5 Comments
User's avatar
Peter Mernyei's avatar

For the bio predictions saying "by an LLM (i.e. AF3 predictions or literature search contribution don’t count)", would you count an LLM agent that uses AF3 or other specialized models via tool calls?

Stephen Malina's avatar

Yep, although some judgement here. If it just called AF3 once or something, then no. But if it coordinated a bunch of tools or whatever then yes, absolutely.

Paul B.'s avatar

Cool predictions

> My default workflow for writing code will involve managing >=5 agents in parallel

This feels like more of a prediction about your relationship with AI tools than something about AI progress?

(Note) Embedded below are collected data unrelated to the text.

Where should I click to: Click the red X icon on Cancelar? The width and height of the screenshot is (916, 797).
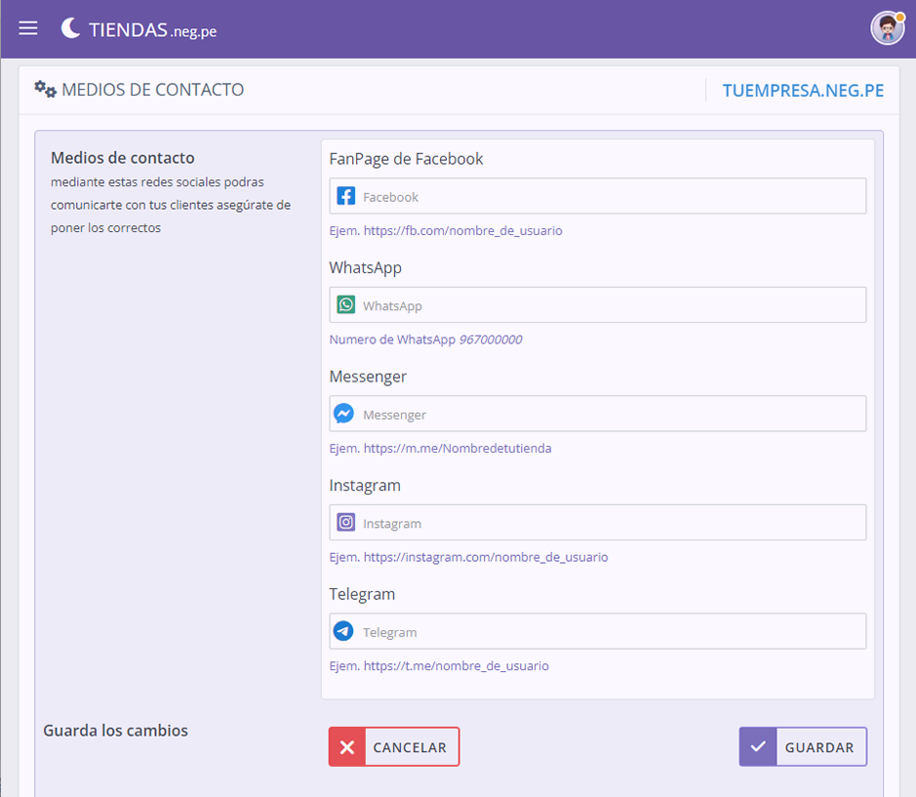pyautogui.click(x=346, y=747)
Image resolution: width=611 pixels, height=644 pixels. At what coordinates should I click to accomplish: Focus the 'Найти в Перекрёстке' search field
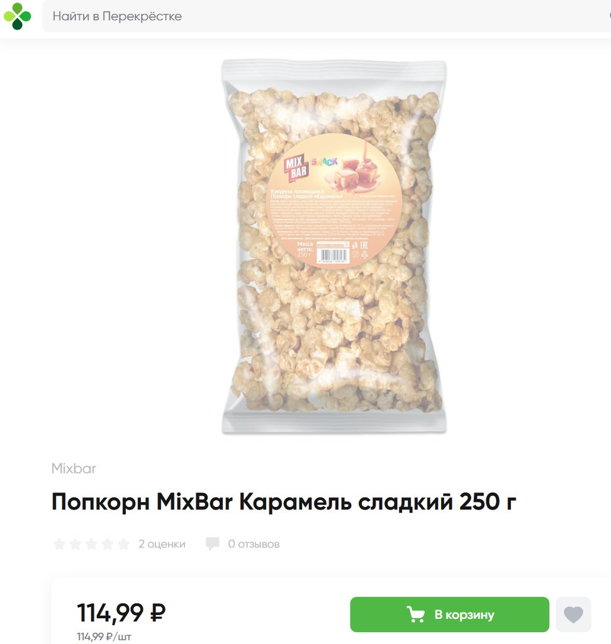coord(327,16)
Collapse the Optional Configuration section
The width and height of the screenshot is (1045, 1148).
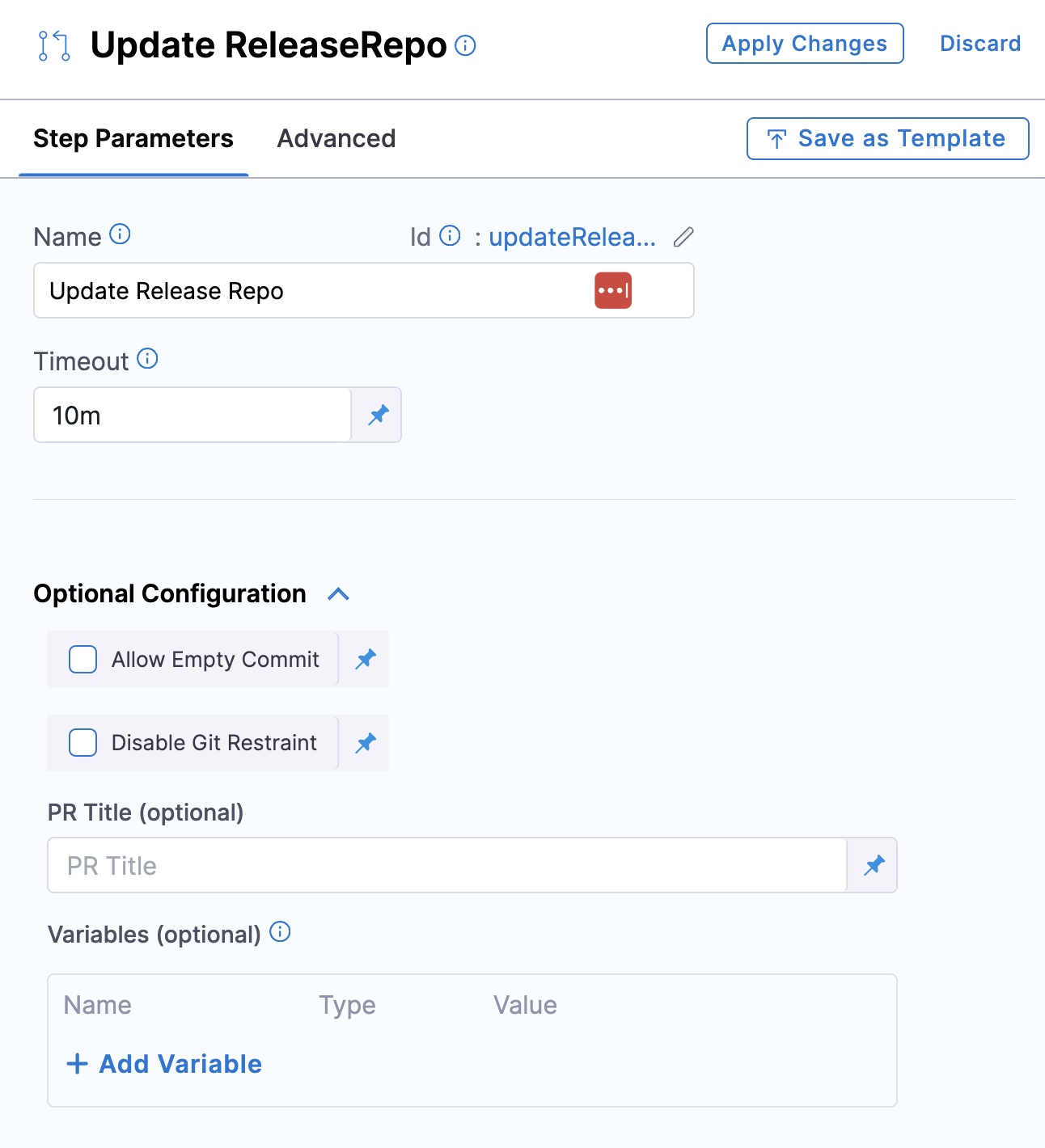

I think their independent time horizon would need to very drastically increase before managing five becomes even feasible (eg by default you’re giving them tasks that require each 1+ hour to complete, and also the instructions don’t take more than 5 minutes each to give). However, that’s just the precondition. You’d need to also get used to it before you can juggle this much

Stephen Malina's avatar

Thanks!

> This feels like more of a prediction about your relationship with AI tools than something about AI progress? I think their independent time horizon would need to very drastically increase before managing five becomes even feasible (eg by default you’re giving them tasks that require each 1+ hour to complete, and also the instructions don’t take more than 5 minutes each to give). However, that’s just the precondition. You’d need to also get used to it before you can juggle this much

First off, note that the creator of Claude Code tweeted (https://x.com/bcherny/status/2007179832300581177) yesterday that he uses 5 Claude Code agents in his terminal (and more on the web) in his normal workflow now. I am still not there but people are already doing it. Second, I agree that it's largely a prediction about my workflow. I'd say that's partly intentional but I'd also think of myself as a member of the class of engineers who are early adopters, willing to try things, but also only willing to spend so much time crafting their workflow. I'm not sure how big that group is in practice, but I don't think it's literally just me either. Insofar as that's true, how quickly I get used to it is hopefully somewhat representative.

Paul B.'s avatar

Yeah, I've heard about these alleged wizards that talks about running multiple in parallel. I've been heavily working with Claude Code for the past half year. I'm coding for research, having it spin up experiments, and then I look at the results. I find that if I try doing 3+ things in parallel, I usually end up getting flustered and don't see any improvement compared to just running two while also feeling unpleasant. If they were more autonomous and took longer to get back to me, I could probably juggle one more

Maybe the viability of many Claude Codes just heavily depends on what they're being used for (e.g., different flavors of research/SWE)?